Leah Croucher search: Sub-aqua club divers dive twice a week in the lake police are searching
The lake that police are searching as part of the Leah Croucher investigation is used twice a week by a sub-aqua diving club whose members know every nook and cranny.
Milton Keynes Sub-Aqua Club members dive every Wednesday during the summer and every Sunday all year round at the Blue Lagoon nature reserve in Bletchley.
The have planted boats, two cars, a minibus and concrete pipes to swim through. And they even have part of a Cessna plane at the bottom of the lake for up to 20 divers at a time to explore. They have also built three special underwater diving platforms.

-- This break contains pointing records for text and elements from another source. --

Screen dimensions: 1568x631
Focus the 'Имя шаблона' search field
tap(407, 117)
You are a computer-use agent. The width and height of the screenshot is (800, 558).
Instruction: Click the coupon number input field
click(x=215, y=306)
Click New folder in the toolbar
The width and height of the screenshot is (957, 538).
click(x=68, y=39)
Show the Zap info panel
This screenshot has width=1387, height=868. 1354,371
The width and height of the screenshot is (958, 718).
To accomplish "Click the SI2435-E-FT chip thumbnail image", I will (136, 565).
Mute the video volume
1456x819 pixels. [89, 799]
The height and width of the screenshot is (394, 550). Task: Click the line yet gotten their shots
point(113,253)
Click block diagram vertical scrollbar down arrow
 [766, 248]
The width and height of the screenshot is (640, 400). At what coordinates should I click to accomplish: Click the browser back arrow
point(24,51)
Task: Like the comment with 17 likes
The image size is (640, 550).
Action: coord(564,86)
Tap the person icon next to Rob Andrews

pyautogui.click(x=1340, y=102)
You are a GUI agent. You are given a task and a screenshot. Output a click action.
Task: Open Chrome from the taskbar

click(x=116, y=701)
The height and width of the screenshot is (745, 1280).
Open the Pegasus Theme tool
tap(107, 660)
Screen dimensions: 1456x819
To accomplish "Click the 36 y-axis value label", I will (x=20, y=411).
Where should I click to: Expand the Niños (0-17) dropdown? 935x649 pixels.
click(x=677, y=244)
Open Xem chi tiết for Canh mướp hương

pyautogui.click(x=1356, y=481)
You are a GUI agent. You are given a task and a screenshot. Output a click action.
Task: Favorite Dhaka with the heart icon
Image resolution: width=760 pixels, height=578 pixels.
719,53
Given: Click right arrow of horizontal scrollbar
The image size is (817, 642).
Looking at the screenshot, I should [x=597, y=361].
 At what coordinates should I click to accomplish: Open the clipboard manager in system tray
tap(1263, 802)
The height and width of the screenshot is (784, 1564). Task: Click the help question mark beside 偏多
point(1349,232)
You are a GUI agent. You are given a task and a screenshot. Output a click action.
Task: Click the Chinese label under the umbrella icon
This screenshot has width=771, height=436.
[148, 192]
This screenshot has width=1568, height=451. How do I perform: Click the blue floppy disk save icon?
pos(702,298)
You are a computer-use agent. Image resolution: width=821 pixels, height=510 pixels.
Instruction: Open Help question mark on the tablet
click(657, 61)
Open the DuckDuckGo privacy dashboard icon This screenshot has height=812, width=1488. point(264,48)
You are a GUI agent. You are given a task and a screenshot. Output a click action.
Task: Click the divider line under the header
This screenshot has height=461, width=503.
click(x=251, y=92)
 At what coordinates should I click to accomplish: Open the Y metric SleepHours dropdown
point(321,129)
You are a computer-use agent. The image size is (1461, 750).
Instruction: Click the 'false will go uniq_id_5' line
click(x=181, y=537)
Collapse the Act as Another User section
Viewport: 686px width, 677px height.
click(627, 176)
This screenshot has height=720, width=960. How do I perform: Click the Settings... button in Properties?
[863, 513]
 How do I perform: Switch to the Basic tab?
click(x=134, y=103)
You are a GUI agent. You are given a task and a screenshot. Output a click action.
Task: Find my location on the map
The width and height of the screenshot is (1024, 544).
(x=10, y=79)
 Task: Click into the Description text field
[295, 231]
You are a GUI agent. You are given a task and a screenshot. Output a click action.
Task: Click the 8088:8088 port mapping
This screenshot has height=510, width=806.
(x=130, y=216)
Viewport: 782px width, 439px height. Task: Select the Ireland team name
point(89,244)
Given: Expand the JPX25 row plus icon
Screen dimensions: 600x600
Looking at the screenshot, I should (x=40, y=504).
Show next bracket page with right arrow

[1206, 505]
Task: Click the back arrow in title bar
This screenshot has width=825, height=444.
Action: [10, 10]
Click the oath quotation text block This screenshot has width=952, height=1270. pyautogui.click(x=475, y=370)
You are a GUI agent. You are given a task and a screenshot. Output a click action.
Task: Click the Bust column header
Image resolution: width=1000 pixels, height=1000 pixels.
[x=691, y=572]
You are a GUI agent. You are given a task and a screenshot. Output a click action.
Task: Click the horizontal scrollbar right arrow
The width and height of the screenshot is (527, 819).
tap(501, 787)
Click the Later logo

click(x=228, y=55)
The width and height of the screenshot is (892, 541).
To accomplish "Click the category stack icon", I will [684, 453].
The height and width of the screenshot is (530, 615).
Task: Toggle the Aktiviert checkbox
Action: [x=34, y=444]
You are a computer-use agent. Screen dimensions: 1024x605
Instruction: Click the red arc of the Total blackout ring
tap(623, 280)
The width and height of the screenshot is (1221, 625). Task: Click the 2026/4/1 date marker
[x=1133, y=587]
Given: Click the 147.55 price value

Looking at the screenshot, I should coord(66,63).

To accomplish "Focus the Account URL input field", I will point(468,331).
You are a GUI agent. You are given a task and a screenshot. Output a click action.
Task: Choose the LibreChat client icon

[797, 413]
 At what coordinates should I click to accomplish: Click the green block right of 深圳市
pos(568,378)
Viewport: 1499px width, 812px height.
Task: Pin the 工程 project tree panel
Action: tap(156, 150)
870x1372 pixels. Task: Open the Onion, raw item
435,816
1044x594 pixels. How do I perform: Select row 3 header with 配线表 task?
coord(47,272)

Some MKSAC members have been diving at the Blue Lagoon for more than 30 years, and are said to know the former clay pit “like the back of their hand”.
The club has confirmed that members have never found anything suspicious or linked to Leah in the lake.
They also confirmed it was NOT one of its divers who spotted the vital clue that has led to the police search – the distinctive grey hoodie she was wearing on the day she disappeared.
This has opened up questions as to how the item of clothing has sat undetected for the past seven months in this popular beauty spot, which is a haven for hundreds of dog walkers.
This morning police recruited a specialist police diving team to scour the lake, while officers are searching the surrounding woodland.
They say the move comes after a member of the public “has described seeing” a hoodie that may be linked to Leah.
On the morning Leah vanished she was wearing to work a grey hooded top with the logo of taekwondo club on the front and the words Stewartby Taekwondo written across the back. This is the club where Leah's father John is an instructor and the hoodies are relatively rare.
Leah was last seen on February 15 in Buzzacott Lane on Furzton, which is four miles away from the Blue Lagoon.
The nature reserve was built on the site of the former London Brick Company brick works.
Owned and maintained by MK Council, it consists of a large, steep-sided pit filled with water around 60 ft deep. Around this is grass and dense woodland.
The water in the pit is so clean and deep that it turns a deep shade of blue in the right light, giving the nature reserve its name.
The police search, which includes dogs and a helicopter, is expected to last for several days.